#### Instructions to follow
Tell how many lines of the material below hold "checkbox". The reply is that number alone.

#### Provided data
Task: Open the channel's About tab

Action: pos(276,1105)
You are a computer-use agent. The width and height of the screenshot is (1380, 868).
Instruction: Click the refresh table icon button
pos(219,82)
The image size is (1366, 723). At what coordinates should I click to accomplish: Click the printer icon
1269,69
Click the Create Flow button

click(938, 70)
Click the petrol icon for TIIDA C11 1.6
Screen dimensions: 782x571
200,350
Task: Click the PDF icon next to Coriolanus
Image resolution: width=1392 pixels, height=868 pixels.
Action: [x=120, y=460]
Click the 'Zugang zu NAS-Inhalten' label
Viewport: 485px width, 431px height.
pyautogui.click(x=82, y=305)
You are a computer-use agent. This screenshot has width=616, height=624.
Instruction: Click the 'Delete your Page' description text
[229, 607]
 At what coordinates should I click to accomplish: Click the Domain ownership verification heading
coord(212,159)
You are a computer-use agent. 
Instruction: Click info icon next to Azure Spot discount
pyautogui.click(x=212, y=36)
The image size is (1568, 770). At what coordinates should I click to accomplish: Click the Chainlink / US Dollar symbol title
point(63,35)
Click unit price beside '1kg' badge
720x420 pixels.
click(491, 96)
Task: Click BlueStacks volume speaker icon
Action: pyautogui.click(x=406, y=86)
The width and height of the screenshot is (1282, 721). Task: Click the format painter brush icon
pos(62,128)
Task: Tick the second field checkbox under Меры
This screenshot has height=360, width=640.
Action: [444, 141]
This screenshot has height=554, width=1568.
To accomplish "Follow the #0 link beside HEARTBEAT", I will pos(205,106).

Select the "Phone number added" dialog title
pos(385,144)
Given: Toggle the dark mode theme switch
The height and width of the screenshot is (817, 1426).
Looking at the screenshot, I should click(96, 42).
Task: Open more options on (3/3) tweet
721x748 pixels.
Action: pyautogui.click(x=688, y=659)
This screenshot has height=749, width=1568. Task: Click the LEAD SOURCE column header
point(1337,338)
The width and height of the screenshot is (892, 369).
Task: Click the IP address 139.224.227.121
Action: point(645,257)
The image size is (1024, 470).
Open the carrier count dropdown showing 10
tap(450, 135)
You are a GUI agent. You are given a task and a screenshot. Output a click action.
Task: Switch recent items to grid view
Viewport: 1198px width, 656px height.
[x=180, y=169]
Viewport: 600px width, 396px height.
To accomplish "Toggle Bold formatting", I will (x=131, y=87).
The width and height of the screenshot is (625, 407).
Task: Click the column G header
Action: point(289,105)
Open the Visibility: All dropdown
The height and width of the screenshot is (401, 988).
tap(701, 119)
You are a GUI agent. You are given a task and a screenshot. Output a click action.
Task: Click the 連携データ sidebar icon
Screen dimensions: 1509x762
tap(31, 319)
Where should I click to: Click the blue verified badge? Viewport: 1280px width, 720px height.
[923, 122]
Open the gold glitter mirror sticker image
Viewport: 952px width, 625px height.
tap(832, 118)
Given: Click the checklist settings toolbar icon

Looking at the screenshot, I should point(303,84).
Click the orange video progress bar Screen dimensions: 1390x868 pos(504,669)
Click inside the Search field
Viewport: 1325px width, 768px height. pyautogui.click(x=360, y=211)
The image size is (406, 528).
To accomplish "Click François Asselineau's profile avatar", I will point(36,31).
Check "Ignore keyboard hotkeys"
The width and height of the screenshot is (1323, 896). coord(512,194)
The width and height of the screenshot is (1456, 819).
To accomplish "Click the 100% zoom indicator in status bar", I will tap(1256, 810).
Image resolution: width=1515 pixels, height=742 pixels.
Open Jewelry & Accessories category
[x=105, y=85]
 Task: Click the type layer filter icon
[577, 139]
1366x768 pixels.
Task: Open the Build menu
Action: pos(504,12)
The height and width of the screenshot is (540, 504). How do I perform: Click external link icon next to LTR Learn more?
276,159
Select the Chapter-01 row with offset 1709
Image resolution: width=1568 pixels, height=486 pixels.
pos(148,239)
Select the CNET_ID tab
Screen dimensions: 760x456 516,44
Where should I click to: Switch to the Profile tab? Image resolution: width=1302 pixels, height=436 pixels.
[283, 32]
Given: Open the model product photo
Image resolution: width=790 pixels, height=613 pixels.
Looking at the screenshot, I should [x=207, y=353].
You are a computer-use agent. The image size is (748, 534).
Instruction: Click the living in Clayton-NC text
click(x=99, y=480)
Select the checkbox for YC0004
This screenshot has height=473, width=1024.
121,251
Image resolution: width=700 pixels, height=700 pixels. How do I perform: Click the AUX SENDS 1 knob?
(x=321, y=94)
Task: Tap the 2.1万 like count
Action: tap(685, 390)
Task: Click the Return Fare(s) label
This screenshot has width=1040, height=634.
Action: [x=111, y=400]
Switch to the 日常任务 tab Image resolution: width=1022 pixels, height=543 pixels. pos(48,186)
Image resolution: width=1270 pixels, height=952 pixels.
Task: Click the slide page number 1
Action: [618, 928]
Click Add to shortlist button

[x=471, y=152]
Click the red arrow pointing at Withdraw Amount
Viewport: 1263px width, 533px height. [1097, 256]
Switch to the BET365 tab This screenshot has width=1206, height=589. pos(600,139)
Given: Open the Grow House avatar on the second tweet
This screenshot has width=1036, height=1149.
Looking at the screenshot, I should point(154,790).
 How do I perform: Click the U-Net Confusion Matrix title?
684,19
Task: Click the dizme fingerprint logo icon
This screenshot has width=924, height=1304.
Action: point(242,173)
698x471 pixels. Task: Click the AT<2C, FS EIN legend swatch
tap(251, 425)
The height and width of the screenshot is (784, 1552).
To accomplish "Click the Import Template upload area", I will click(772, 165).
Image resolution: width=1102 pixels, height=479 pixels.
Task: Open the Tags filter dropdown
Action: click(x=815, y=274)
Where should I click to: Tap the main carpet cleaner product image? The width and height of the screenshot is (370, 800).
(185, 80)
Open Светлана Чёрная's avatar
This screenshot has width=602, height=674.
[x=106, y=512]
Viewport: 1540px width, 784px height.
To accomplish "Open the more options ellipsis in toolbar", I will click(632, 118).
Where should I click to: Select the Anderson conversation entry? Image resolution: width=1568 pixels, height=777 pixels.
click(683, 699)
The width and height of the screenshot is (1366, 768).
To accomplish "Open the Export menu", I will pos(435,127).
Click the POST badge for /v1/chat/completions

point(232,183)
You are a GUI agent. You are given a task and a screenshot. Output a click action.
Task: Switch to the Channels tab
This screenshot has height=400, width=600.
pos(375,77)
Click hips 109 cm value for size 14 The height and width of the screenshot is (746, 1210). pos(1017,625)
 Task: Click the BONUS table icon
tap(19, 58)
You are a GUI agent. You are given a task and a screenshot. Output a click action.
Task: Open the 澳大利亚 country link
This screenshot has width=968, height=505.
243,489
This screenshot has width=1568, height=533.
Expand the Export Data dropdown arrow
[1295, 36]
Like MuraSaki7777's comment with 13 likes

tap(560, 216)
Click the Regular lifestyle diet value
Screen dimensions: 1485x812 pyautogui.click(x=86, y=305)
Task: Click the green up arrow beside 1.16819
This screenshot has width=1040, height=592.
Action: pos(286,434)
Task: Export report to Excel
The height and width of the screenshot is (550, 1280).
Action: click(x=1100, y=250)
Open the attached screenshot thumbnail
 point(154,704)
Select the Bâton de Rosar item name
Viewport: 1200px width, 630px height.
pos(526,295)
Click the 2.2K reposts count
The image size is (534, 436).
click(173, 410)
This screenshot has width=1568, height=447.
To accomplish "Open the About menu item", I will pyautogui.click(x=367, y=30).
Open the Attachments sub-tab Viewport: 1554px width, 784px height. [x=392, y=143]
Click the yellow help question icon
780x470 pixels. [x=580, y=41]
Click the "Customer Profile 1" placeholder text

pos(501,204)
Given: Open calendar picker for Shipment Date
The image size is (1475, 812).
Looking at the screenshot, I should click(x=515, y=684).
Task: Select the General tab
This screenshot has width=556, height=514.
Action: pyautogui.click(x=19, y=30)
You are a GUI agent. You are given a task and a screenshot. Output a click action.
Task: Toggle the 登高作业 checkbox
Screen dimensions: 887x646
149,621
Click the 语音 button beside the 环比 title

#### Solved problem
3